What is required: Every line from the first one in the data below through the line holding "Политика конфиденциальности (59, 2407)" is to be written out exactly, with the pictures omitted.

= = =

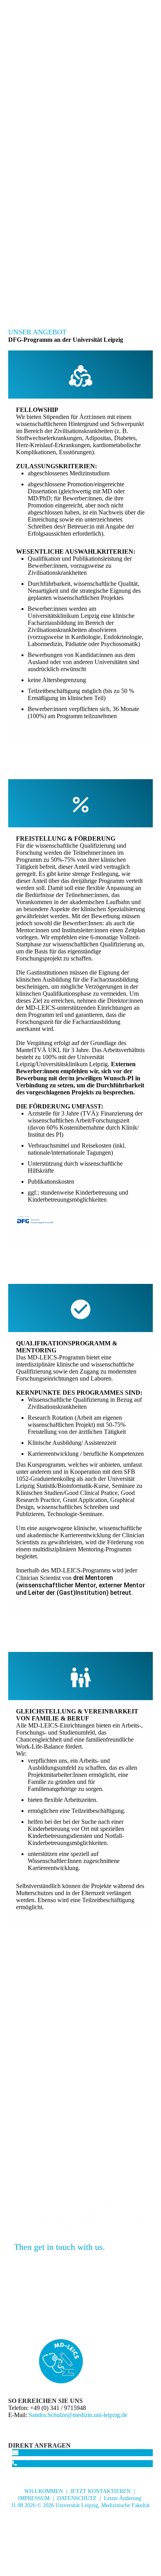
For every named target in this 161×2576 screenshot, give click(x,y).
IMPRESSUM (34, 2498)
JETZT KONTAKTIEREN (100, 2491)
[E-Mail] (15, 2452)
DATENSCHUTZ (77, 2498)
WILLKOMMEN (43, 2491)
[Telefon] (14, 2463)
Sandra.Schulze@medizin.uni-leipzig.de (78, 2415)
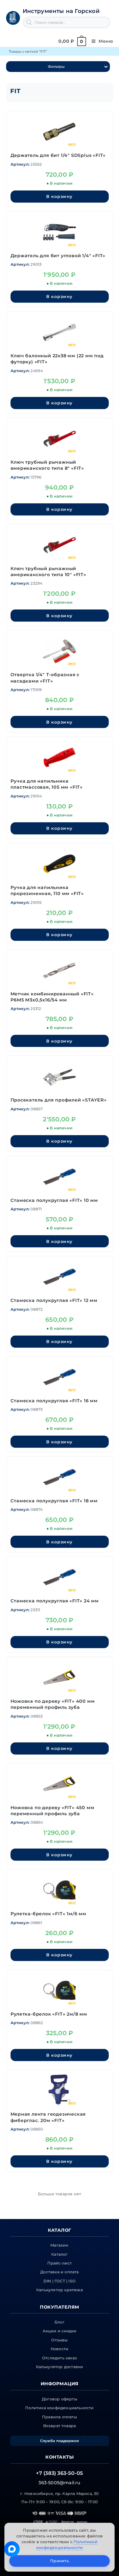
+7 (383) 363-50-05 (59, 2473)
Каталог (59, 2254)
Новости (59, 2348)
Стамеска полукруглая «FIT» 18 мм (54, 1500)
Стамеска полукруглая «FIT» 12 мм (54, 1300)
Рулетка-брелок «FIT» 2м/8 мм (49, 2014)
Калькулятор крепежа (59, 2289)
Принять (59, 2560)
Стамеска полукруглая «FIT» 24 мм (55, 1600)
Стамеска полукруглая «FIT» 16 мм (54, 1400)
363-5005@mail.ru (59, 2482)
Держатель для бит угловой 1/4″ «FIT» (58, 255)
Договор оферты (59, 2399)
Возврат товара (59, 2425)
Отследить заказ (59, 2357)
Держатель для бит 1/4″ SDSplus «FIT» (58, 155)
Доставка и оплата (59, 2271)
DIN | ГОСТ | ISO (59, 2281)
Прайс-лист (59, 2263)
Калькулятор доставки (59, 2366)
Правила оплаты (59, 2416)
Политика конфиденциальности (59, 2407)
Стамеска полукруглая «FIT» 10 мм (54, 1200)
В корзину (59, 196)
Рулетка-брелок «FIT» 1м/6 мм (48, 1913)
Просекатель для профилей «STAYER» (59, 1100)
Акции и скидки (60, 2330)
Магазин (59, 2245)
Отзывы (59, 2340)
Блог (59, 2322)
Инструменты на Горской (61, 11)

= = =

Problem solution:
For every named target in this 161×2576 screenshot, give click(x,y).
IMPRESSUM (34, 2498)
JETZT KONTAKTIEREN (100, 2491)
[E-Mail] (15, 2452)
DATENSCHUTZ (77, 2498)
WILLKOMMEN (43, 2491)
[Telefon] (14, 2463)
Sandra.Schulze@medizin.uni-leipzig.de (78, 2415)
+7 (383) 363-50-05 (59, 2473)
Каталог (59, 2254)
Новости (59, 2348)
Стамеска полукруглая «FIT» 18 мм (54, 1500)
Стамеска полукруглая «FIT» 12 мм (54, 1300)
Рулетка-брелок «FIT» 2м/8 мм (49, 2014)
Калькулятор крепежа (59, 2289)
Принять (59, 2560)
Стамеска полукруглая «FIT» 24 мм (55, 1600)
Стамеска полукруглая «FIT» 16 мм (54, 1400)
363-5005@mail.ru (59, 2482)
Держатель для бит угловой 1/4″ «FIT» (58, 255)
Договор оферты (59, 2399)
Возврат товара (59, 2425)
Отследить заказ (59, 2357)
Держатель для бит 1/4″ SDSplus «FIT» (58, 155)
Доставка и оплата (59, 2271)
DIN | ГОСТ | ISO (59, 2281)
Прайс-лист (59, 2263)
Калькулятор доставки (59, 2366)
Правила оплаты (59, 2416)
Политика конфиденциальности (59, 2407)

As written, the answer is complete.